Amount outstanding – a crude but widely used measure, with EUR 500m often viewed as a threshold for good liquidity
Bloomberg Liquidity Score – a more sophisticated measure with multiple inputs, aiming to reflect the likely time and cost to execute

By virtue of its index construction, TTRX is able to avoid holding any bonds with less than EUR 500m outstanding or with a liquidity score below 50 (swipe below to compare).

Data: Tabula, ETF provider websites, Bloomberg, as of 3 April 2020

What does this mean for discounts?

Discounts in bond ETFs peaked on 19 March 2020. As the chart shows, IEAC’s closing price was over 6% below NAV, while TTRX’s discount was only 3.9%. TTRX is still vulnerable to discounts but typically of a far smaller magnitude.

Data: Tabula/LSE, 21 February 2020 to 20 March 2020.

Note that ETFs tracking CDS indices rather than physical bonds were able to avoid discounts altogether – click here to see our full range.

Where would you rather be in a crisis?

Bond ETFs have been transformational, providing significant benefits to many investors and acting as a source of liquidity. However, in a crisis, even the biggest and best may come under pressure. In our view, the use of unsuitable and outdated benchmarks is the main issue. Investors now have the option to choose new benchmarks that better reflect the modern fixed income market and its trading activity and, as a result, can be more resilient in a liquidity crunch.
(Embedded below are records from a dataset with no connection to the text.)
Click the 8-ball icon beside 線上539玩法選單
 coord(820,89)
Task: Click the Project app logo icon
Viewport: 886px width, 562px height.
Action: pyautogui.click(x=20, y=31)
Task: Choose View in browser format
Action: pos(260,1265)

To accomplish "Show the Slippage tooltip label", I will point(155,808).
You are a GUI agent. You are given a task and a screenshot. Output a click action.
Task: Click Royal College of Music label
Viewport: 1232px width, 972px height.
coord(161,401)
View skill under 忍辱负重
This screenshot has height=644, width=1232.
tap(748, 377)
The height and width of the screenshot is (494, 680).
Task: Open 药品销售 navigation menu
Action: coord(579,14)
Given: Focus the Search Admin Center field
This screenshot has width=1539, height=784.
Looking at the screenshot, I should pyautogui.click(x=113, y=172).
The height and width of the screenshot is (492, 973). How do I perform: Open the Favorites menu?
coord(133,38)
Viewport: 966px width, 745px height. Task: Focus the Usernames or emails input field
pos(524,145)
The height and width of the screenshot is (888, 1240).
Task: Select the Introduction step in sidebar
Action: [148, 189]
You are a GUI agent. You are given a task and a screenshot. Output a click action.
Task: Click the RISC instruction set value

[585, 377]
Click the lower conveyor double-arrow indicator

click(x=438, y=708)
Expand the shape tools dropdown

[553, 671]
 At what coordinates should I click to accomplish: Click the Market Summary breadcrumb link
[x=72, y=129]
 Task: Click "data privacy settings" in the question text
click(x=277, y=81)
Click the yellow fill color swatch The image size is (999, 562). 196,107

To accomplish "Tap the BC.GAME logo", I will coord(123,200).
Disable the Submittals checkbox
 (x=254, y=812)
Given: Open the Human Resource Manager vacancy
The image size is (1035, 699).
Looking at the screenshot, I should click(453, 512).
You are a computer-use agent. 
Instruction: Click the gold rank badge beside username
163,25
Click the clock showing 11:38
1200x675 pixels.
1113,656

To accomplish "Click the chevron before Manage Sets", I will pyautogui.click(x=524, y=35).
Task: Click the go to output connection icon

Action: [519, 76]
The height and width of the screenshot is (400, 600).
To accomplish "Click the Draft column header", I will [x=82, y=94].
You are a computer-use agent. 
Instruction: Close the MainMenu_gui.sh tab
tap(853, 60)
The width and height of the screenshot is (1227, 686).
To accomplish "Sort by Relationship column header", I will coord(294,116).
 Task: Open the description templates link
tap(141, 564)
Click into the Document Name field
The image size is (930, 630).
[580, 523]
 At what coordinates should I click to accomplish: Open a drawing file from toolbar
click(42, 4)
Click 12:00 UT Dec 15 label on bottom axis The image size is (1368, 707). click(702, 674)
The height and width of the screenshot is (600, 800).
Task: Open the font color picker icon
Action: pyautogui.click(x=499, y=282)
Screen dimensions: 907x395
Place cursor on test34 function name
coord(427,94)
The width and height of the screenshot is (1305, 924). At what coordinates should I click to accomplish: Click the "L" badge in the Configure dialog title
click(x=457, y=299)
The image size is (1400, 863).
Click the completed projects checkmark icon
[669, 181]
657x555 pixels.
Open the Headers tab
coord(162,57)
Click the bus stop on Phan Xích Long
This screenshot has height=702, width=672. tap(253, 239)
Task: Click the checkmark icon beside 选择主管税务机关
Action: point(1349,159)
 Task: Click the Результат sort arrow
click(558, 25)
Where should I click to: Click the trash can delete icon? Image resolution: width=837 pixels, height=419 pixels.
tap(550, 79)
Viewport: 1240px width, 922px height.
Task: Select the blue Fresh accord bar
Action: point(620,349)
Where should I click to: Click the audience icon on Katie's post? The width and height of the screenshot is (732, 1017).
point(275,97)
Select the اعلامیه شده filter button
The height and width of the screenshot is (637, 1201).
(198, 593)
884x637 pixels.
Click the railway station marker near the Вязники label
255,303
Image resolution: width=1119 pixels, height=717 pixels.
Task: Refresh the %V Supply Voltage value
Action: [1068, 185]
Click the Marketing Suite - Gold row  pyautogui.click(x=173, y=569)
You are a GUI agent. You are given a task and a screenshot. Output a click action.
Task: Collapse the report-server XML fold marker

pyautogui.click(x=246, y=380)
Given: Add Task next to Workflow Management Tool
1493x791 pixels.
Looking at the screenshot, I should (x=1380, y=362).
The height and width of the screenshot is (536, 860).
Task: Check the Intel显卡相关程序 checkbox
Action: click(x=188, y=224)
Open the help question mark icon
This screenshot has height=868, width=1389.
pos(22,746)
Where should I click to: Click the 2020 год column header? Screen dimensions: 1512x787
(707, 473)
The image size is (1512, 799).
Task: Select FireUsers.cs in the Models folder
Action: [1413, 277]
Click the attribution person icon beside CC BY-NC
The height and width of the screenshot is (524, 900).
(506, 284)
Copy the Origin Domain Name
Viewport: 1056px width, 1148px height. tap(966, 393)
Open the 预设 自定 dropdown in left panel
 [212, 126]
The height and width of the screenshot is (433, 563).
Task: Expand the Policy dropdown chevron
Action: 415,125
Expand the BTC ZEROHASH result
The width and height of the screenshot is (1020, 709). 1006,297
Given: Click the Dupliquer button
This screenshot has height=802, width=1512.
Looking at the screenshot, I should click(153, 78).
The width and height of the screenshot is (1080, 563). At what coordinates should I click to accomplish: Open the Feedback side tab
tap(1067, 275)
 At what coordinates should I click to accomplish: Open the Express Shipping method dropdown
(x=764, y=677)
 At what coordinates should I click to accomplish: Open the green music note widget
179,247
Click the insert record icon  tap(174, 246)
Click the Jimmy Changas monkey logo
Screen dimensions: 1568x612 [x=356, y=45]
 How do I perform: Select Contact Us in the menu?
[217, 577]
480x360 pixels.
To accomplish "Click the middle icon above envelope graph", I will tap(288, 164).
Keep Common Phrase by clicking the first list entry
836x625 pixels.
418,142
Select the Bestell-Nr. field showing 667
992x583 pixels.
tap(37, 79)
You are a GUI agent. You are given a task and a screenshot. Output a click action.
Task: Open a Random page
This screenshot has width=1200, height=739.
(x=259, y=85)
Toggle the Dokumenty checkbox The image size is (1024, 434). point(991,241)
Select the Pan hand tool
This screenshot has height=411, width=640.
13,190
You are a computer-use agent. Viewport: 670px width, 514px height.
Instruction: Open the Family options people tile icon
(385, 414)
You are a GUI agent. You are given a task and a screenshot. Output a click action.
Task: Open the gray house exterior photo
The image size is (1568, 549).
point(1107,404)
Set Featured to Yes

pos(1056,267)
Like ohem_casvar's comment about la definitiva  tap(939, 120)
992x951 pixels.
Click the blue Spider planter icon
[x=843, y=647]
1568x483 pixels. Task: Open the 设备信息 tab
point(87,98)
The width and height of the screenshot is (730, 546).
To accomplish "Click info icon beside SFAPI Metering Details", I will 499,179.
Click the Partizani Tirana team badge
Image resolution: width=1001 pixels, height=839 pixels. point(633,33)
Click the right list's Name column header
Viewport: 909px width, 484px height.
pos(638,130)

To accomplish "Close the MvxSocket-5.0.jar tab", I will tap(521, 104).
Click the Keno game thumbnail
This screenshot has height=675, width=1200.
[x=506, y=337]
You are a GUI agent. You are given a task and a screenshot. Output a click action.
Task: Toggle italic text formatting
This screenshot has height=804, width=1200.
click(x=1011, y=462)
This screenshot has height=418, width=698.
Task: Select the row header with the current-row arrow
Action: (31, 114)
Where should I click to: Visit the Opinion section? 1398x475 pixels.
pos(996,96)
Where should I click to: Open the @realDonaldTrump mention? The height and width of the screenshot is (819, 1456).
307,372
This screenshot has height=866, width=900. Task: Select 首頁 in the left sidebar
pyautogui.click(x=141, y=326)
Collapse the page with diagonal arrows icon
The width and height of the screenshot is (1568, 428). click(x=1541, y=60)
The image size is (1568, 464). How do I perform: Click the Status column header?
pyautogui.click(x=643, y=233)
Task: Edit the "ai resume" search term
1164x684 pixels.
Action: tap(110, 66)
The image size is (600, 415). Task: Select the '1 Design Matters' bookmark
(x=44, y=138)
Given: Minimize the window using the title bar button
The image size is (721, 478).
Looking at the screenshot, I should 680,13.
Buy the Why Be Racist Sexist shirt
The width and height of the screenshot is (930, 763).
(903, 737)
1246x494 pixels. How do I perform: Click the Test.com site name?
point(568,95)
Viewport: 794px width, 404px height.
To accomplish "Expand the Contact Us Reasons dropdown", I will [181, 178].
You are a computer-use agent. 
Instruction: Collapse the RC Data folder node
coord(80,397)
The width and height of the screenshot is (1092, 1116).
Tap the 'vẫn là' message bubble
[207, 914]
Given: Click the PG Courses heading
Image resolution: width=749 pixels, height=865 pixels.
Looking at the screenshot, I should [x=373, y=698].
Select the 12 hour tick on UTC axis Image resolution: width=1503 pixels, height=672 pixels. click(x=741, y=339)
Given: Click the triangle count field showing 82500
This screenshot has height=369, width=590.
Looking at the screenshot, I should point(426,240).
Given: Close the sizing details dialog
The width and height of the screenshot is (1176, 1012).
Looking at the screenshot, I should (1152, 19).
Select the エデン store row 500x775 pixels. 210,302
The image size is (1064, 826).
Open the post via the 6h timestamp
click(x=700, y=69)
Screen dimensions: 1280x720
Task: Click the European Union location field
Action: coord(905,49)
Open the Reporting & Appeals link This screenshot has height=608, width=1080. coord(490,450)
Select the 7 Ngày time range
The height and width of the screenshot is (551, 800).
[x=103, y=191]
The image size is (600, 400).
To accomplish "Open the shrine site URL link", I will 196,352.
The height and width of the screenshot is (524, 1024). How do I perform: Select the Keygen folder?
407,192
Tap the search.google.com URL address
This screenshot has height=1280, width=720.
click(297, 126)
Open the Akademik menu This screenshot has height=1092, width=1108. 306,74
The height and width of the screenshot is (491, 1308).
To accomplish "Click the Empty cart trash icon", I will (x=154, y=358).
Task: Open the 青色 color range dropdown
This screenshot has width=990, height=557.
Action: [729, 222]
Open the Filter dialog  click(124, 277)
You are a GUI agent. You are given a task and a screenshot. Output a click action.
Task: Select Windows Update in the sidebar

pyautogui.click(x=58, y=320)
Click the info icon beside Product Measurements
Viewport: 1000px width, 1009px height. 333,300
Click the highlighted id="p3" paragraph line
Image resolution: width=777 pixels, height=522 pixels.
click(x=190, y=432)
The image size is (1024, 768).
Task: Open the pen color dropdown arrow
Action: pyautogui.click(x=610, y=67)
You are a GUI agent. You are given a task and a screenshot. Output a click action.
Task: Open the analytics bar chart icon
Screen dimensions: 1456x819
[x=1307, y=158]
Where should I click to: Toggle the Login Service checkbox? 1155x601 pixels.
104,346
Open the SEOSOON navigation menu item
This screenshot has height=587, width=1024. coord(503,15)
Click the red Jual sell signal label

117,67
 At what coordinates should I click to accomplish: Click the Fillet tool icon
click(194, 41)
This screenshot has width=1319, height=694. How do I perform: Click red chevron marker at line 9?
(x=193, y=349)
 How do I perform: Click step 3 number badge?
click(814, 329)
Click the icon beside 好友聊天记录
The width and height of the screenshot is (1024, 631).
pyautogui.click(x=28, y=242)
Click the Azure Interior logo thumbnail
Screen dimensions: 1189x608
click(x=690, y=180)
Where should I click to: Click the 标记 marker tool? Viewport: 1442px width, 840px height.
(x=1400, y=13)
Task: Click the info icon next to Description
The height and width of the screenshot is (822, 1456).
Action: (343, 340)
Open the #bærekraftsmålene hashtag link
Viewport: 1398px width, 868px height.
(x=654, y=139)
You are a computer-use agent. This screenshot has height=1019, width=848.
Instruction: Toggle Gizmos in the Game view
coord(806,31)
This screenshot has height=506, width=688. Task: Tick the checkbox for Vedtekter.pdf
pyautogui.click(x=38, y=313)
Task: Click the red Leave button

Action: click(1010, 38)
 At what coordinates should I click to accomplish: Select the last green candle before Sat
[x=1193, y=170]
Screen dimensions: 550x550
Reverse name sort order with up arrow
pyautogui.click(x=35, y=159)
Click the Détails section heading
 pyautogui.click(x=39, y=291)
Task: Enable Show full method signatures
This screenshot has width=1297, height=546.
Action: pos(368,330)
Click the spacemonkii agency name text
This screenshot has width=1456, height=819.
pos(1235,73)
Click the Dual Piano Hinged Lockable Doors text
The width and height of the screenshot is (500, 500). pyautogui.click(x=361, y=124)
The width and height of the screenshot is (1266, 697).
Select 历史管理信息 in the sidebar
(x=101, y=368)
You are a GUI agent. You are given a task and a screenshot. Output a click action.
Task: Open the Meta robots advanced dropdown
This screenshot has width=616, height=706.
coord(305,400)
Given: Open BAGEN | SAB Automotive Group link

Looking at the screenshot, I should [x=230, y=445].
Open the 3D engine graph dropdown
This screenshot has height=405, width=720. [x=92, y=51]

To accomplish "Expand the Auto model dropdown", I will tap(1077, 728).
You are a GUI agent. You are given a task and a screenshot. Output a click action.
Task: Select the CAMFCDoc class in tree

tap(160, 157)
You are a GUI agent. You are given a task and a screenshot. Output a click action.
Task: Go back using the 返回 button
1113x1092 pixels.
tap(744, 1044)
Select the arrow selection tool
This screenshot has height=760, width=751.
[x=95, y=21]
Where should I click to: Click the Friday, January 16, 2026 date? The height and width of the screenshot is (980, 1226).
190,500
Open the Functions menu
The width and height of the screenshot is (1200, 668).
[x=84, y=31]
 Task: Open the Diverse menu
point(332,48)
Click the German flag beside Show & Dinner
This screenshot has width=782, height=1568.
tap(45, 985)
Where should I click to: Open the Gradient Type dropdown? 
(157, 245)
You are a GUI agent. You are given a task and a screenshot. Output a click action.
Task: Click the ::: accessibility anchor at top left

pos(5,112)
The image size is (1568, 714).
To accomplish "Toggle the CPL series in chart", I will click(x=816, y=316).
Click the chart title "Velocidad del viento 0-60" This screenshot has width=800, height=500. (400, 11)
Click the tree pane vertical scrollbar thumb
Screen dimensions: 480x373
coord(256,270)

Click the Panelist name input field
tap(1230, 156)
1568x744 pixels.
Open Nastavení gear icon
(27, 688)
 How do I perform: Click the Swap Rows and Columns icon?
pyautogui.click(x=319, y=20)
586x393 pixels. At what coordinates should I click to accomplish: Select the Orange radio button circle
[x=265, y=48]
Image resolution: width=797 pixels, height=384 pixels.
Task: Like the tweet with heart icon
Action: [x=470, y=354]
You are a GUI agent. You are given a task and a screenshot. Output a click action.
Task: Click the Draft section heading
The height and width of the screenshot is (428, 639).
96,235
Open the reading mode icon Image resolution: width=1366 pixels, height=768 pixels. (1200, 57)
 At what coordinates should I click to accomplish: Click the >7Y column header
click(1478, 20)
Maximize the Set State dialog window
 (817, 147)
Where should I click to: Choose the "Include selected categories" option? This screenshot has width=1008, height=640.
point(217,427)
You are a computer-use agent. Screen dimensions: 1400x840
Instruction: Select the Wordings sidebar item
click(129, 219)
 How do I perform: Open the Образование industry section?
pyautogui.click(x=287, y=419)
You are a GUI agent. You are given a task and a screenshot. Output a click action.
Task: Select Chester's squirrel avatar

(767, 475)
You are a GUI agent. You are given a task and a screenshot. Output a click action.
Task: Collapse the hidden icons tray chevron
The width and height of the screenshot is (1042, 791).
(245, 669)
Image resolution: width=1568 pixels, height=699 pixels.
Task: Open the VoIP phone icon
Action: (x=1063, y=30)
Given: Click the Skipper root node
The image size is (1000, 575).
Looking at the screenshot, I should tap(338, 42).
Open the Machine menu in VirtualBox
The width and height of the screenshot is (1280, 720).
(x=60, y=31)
Finally, it is worth noting that crises often go hand-in-hand with central bank intervention. In the current crisis, the ECB has announced its intention to buy corporate bonds and it’s no surprise that it is focusing on the larger, more liquid issues. Over 50% of TTRX’s assets are on the ECB list, compared to only 31% of IEAC’s, making TTRX potentially well placed to benefit more from the intervention.